I'd written this blog post, titled "Life Isn't a Calendar," in the last few days of of 2012. I concluded with this:
The calendar days are tidy squares lined up in orderly rows, everything numbered to provide a false sense of linearity. It tricks us into thinking life is this way. Choose a word, set an intention, make a goal. Move forward, declare accomplishment. Make another list and tick it off step-by-step. But life is not a calendar or a list or a ladder you can climb rung-by-rung. Life is the ebb and flow of ocean tides, the sunlight and dappled shadow of forest paths, the contrast of white snow on evergreen boughs.
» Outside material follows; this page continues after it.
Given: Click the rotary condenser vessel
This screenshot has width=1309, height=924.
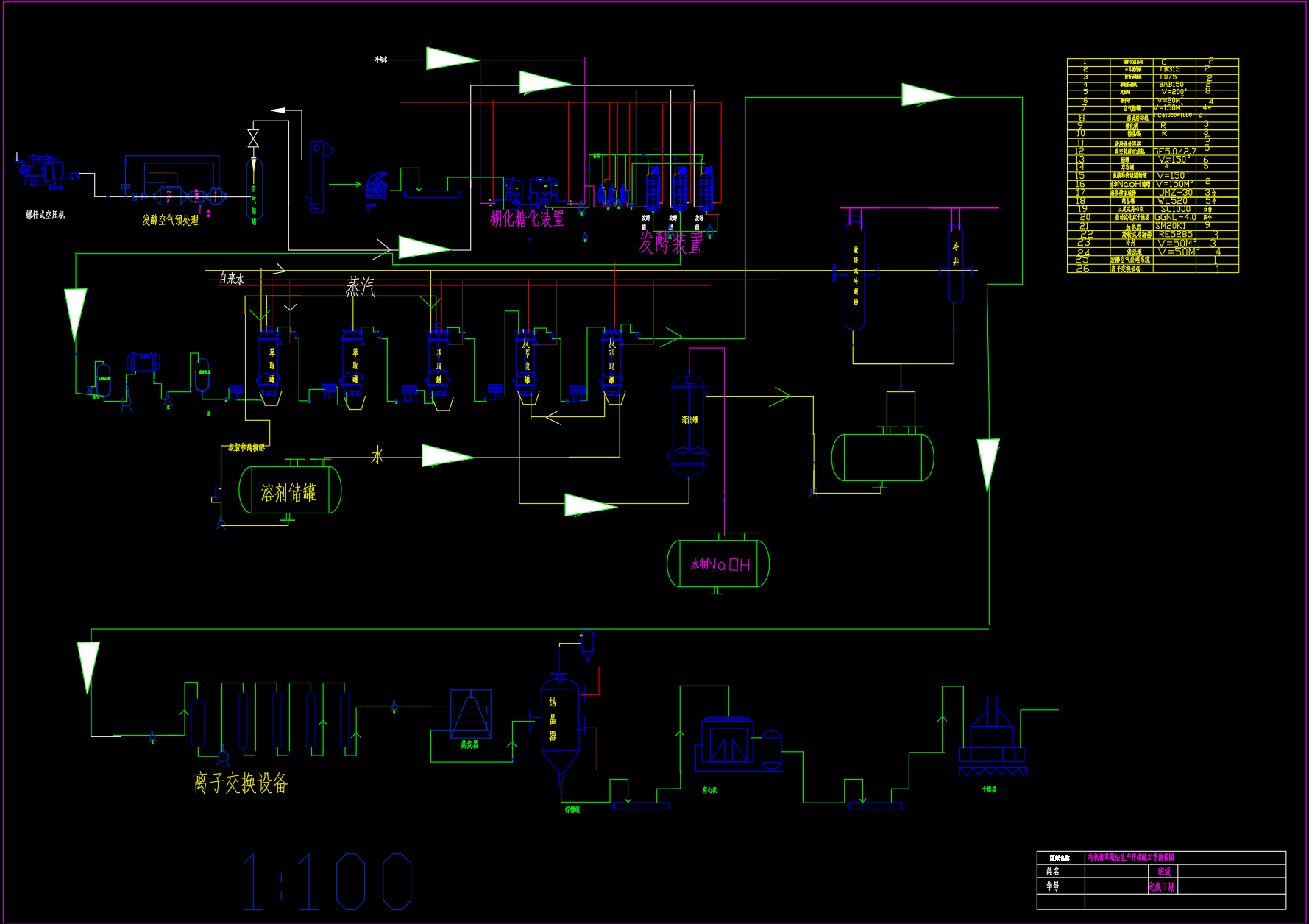Looking at the screenshot, I should pos(855,276).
Life is the overcast sky of winter that blurs the line between day and night, and the long June days when golden light seeps well into the night. Life is now. It's the driveway that needs shoveling, the dishes that need washing. It's the candles you light, the books you read, the tea you drink, the people you kiss. It's the lists you make and the ones you forget. One step forward, two steps back, and three to the side for good measure.
In three days I'll turn the page to another year, but I'll know that this is just one way of keeping time. There are other ways to make sense of things, to pay attention to what matters.
She (I) was right: there are many ways to make sense of things, to pay attention to what matters. For me, writing is one of those things. And maybe I'll do some of it here.